Breathwork 101
Slow, deep breathing activates a feedback loop that enhances vagal tone, helping you manage stress effectively. Here are three powerful breathwork techniques to try:
1. Diaphragmatic breathing (Belly breathing)
This technique focuses on breathing deeply into the diaphragm, allowing the belly to expand and contract rather than the chest. It directly increases vagal tone and promotes relaxation.
How to do it: Sit or lie down comfortably. Place one hand on your chest and the other on your belly. Breathe in deeply through your nose, letting your belly rise as you fill your lungs. Exhale slowly through your mouth, feeling your belly fall. Repeat for 5-10 minutes.
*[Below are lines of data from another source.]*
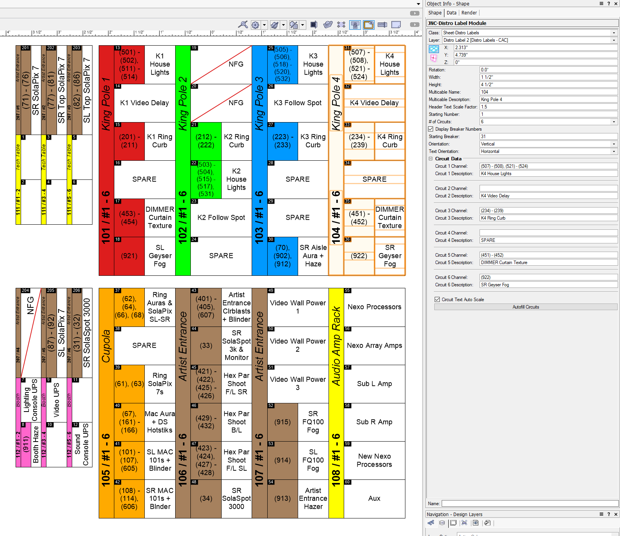Uncheck Circuit Text Auto Scale
The image size is (620, 536).
click(x=437, y=300)
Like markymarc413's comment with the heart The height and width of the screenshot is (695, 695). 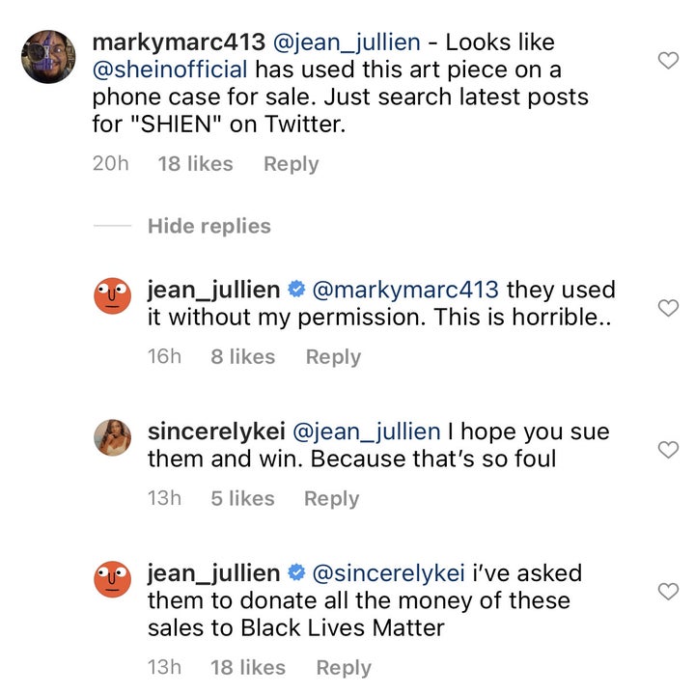[x=667, y=61]
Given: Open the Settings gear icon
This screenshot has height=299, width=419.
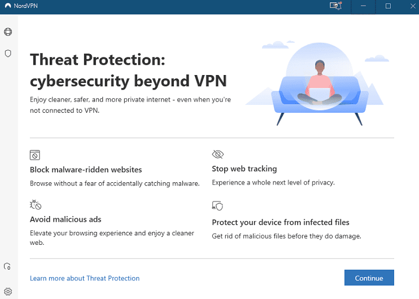Looking at the screenshot, I should point(8,292).
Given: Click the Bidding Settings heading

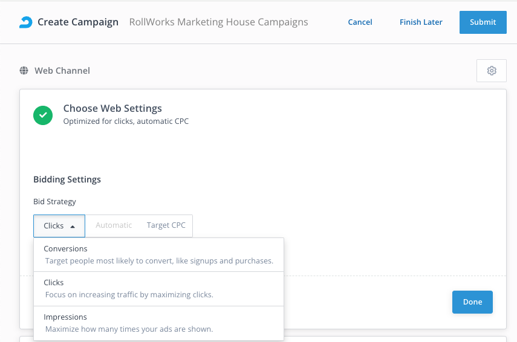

2. Extended exhale breathing
Prolonging the exhalation helps activate the vagus nerve, triggering the parasympathetic nervous system for quick stress and anxiety relief.
How to do it: Inhale slowly for a count of 4, then exhale for a count of 6 to 8, ensuring the exhale is longer than the inhale. Repeat for several cycles, gradually slowing down as you feel more relaxed.
3. Box breathing (4-4-4-4)
Also known as four-square breathing, this method calms the nervous system and stimulates the vagus nerve with a structured breathing pattern.
How to do it: Inhale through your nose for a count of 4. Hold for 4. Exhale through your mouth for 4. Hold again for 4. Repeat for a few minutes.
Incorporate these techniques into your daily routine, add them to your yoga or mindfulness practice, or use them whenever you feel stressed.